私は離れるための準備を始めなければと気持ちを奮い立たせた。
できるだけ早く、そして太一くんに未練を残さないように距離も離れようと決めた。
やりたかった仕事で、やりがいを感じ始めていたが続けるわけにはいかない。
退職届を出し、1ヶ月後に退職が決まった。
わずかだが溜まっている貯金がある。太一くんは生活費を全て出していてくれたので私のお給料はあまり使っていなかったのが幸いだった。友永さんから慰謝料を払う準備がご両親にはあると言われたが、もらうつもりは一切ない。

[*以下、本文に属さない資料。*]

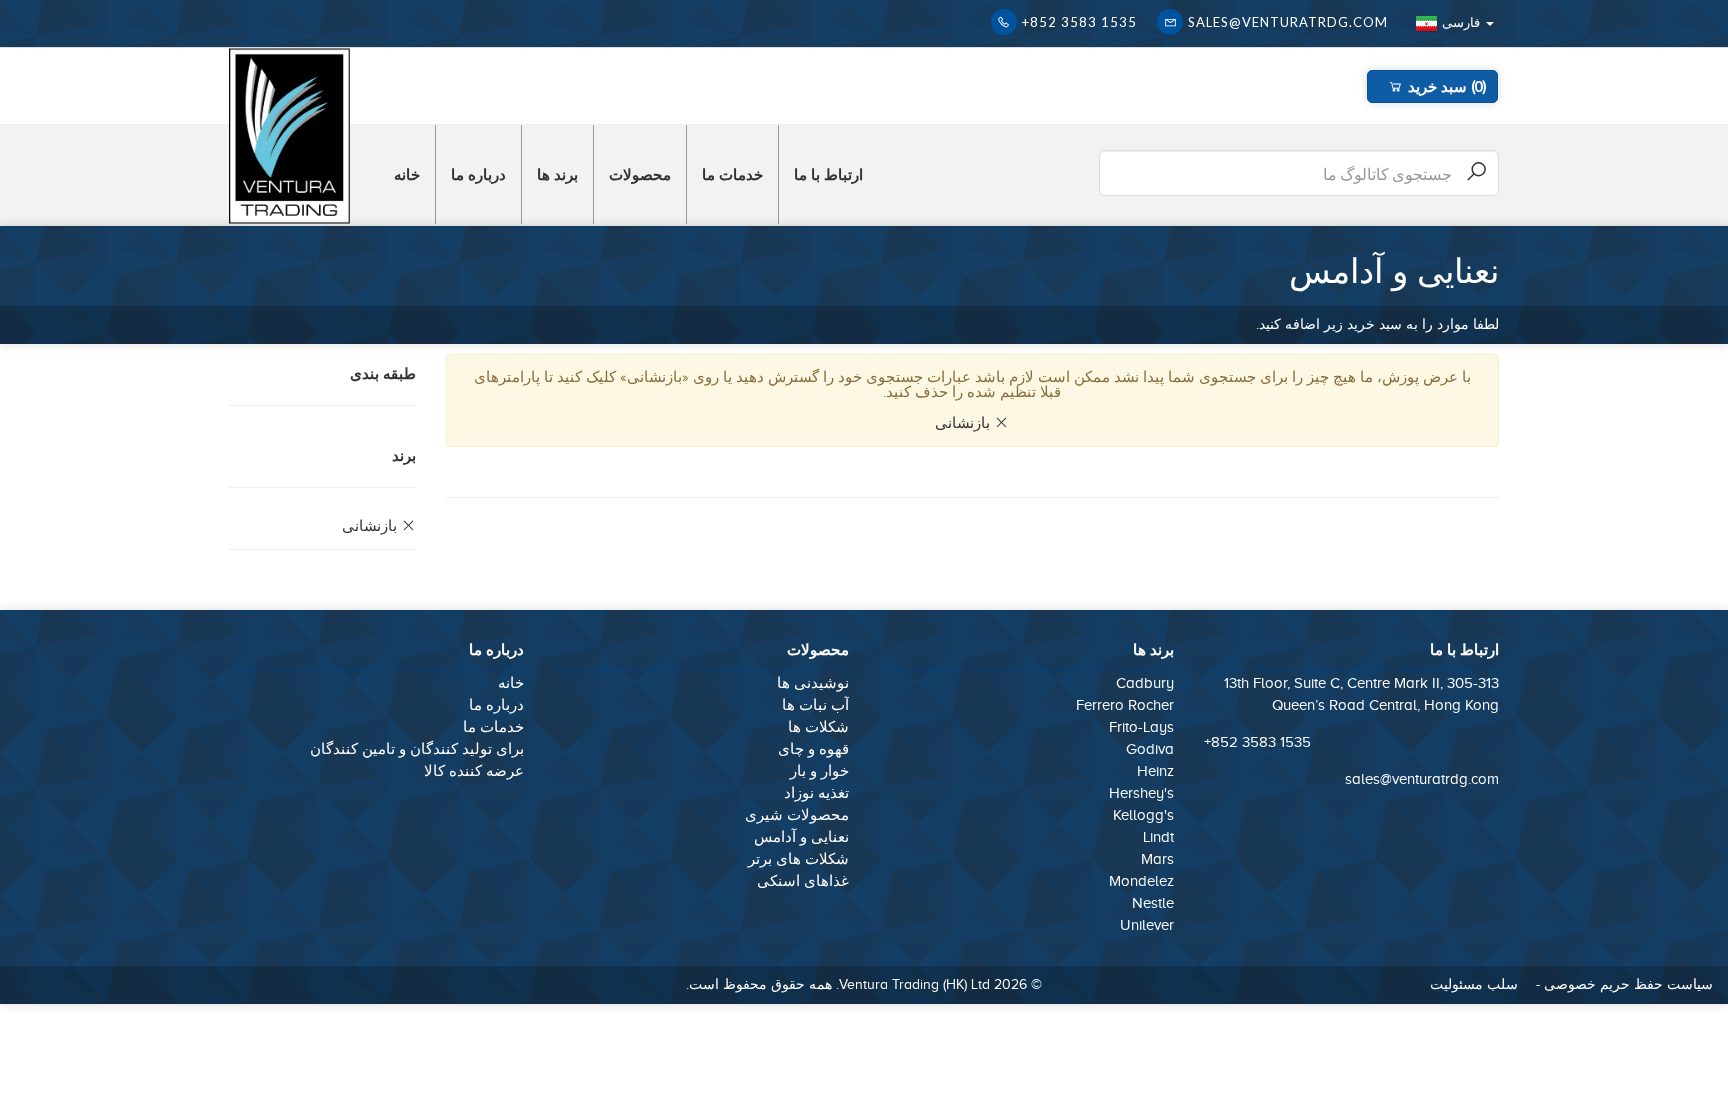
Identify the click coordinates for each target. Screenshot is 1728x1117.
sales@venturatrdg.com (1288, 22)
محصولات (640, 174)
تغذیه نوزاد (816, 793)
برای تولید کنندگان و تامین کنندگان (417, 749)
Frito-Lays (1141, 727)
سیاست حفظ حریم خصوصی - (1622, 984)
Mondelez (1141, 881)
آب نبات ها (815, 705)
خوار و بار (819, 771)
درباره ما (478, 174)
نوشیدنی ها (813, 683)
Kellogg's (1143, 815)
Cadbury (1145, 683)
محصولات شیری (797, 815)
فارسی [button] (1461, 22)
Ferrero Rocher (1125, 705)
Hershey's (1141, 793)
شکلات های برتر (798, 859)
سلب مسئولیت (1474, 984)
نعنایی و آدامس (801, 837)
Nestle (1153, 903)
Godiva (1150, 749)
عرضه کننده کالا (474, 771)
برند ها (557, 174)
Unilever (1147, 925)
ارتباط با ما (828, 174)
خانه (407, 174)
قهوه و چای (813, 749)
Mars (1157, 859)
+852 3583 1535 (1079, 22)
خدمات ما (732, 174)
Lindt (1158, 837)
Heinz (1155, 771)
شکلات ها (818, 727)
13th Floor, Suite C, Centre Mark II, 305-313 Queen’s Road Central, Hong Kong (1361, 694)
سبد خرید (1444, 86)
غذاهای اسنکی (801, 881)
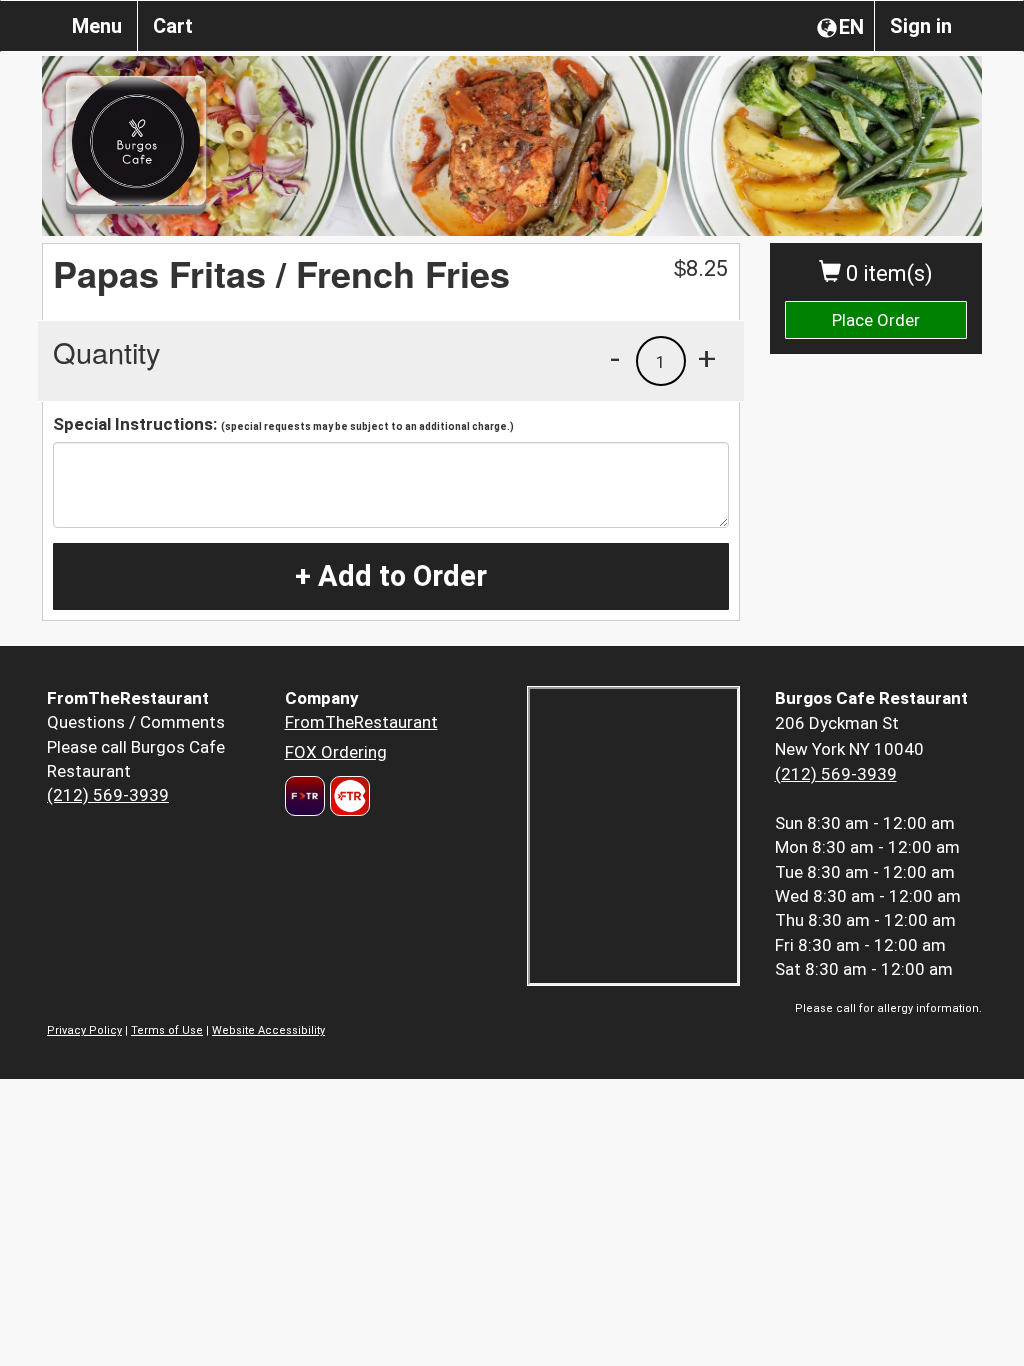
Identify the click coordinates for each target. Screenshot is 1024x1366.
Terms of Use (167, 1030)
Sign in (921, 26)
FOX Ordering (336, 752)
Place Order (876, 320)
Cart (173, 26)
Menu (97, 26)
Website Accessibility (268, 1030)
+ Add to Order (391, 576)
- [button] (615, 358)
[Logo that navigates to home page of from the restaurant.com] (305, 796)
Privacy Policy (84, 1030)
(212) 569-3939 (108, 795)
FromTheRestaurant (361, 722)
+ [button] (707, 358)
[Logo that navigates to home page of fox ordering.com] (347, 796)
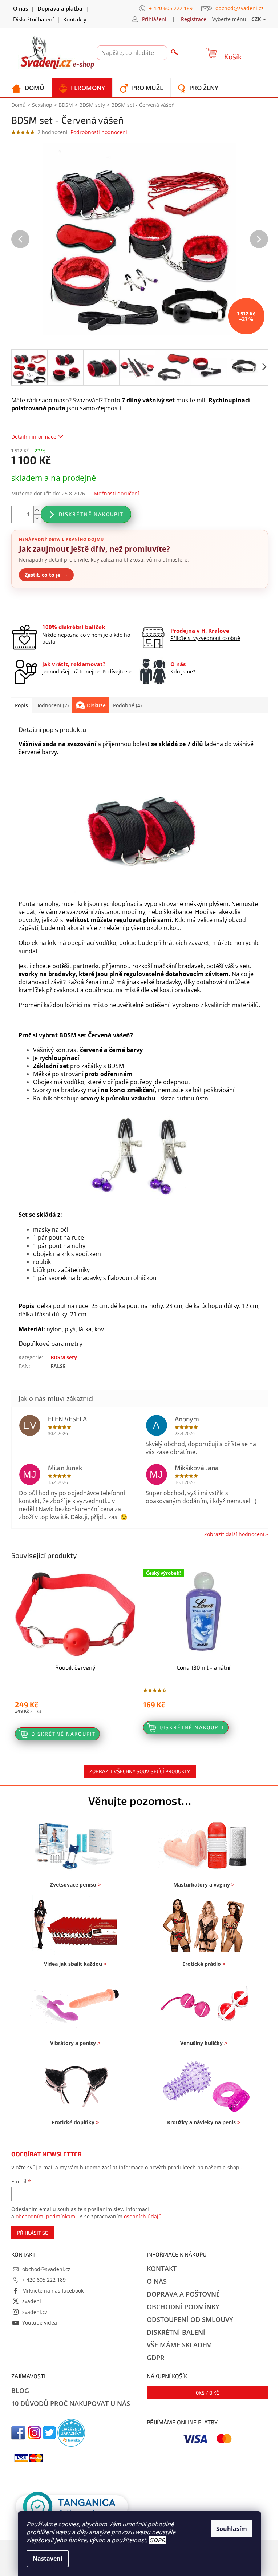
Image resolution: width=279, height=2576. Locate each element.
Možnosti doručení (116, 493)
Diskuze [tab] (96, 705)
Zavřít (50, 605)
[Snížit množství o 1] (37, 518)
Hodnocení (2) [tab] (52, 705)
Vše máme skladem (179, 2344)
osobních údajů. (143, 2216)
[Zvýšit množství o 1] (37, 510)
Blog (20, 2390)
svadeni (31, 2301)
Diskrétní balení (33, 19)
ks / (207, 2393)
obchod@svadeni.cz (46, 2269)
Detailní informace (33, 436)
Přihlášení (154, 19)
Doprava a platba (59, 8)
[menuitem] (28, 87)
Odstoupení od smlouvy (190, 2319)
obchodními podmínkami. (47, 2216)
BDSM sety (63, 1357)
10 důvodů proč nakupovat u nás (70, 2403)
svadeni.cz (35, 2312)
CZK (256, 19)
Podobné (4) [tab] (127, 705)
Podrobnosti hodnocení (98, 132)
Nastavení (47, 2559)
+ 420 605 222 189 (44, 2279)
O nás (20, 8)
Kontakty (74, 19)
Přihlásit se (32, 2233)
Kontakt (162, 2268)
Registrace (193, 19)
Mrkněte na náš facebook (53, 2290)
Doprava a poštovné (183, 2294)
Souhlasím (231, 2529)
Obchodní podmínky (183, 2306)
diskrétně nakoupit (91, 514)
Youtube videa (39, 2322)
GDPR (157, 2540)
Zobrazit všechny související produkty (139, 1771)
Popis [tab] (21, 705)
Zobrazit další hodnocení (234, 1534)
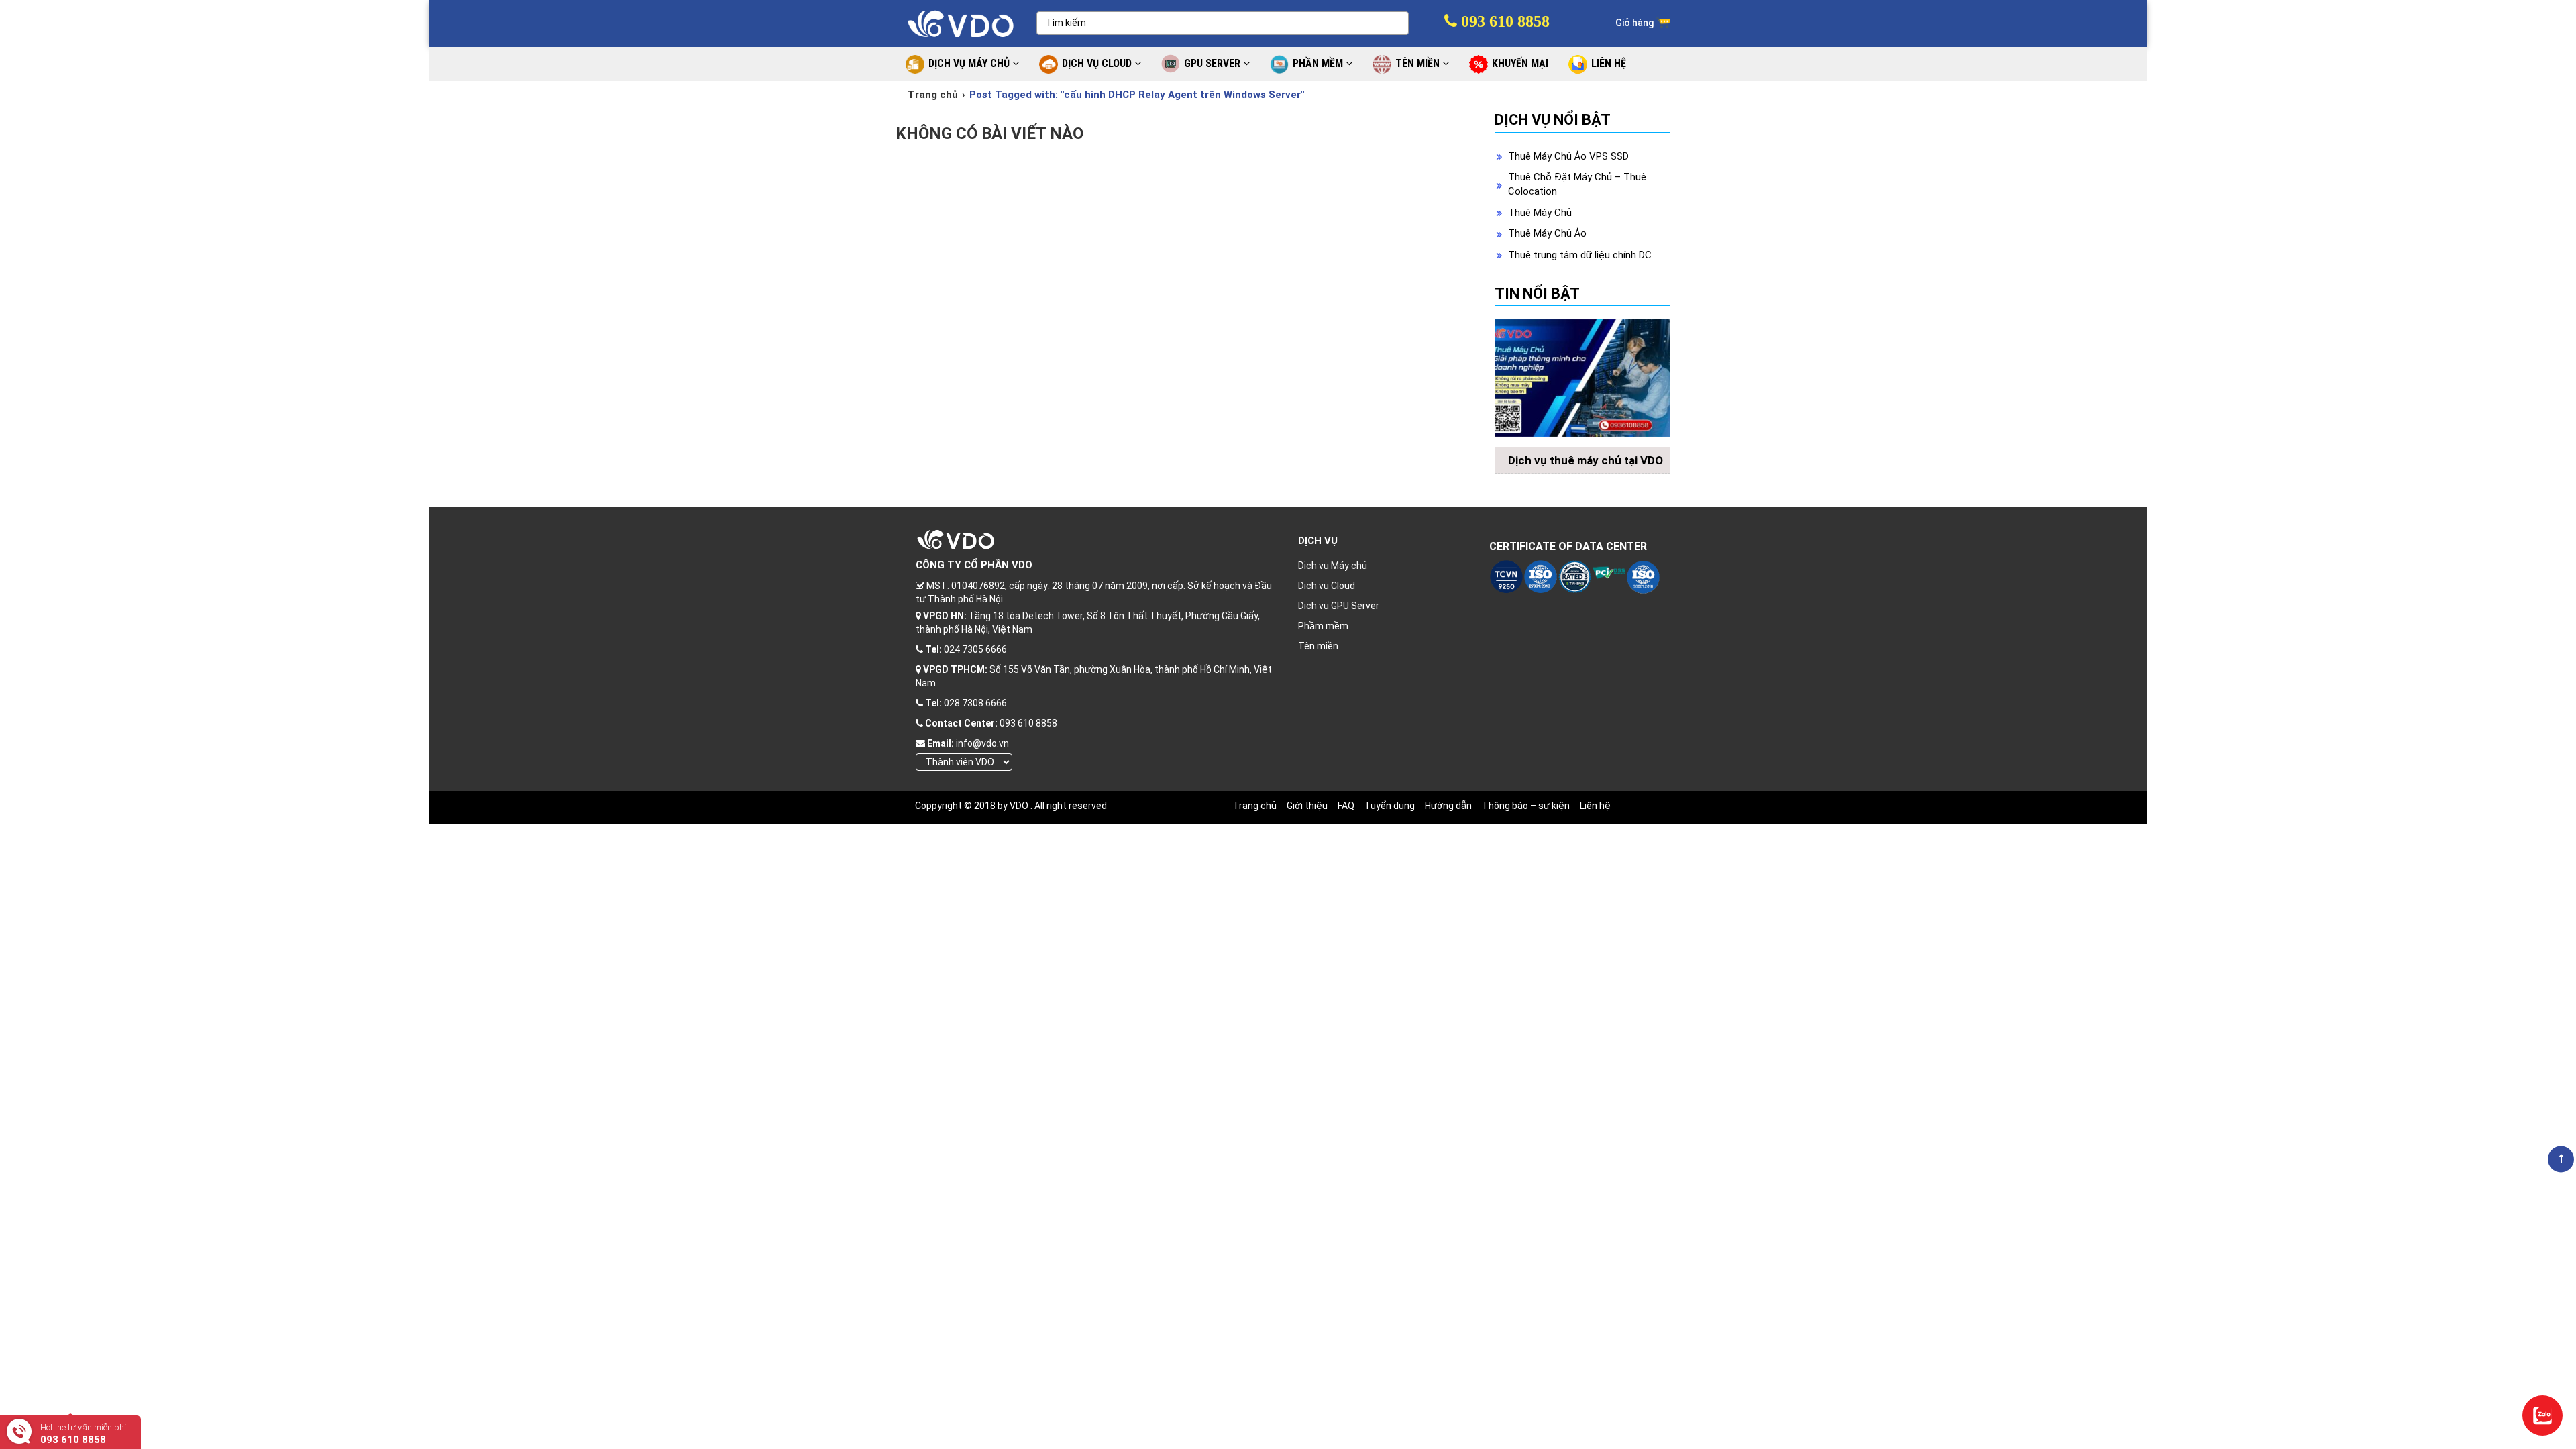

どこに引っ越そうかとネットで調べるが気が乗らないせいなのか、なかなか決められずにいた。
そんな時、ふと思い出したのが初めて2人で行った旅行。海の楽しい思い出。ここで静かに暮らせたら、と思うとなんだか気持ちが穏やかになった。
太一くんに見つからないように平日に有給を取り、物件を見に行った。
海の見える、少し高台にあるアパートが見つかった。今住んでいるマンションとは程遠く古い。でも一緒に遊んだ海が見えるし、たまたまランチで入った海沿いのカフェで店員を募集しており働く場所までスムーズに決まった。
もう後戻りはできない。
太一くんに見つからないよう荷物をまとめ始めた。
引っ越しはたまたま入った太一くんの出張の日に決めた。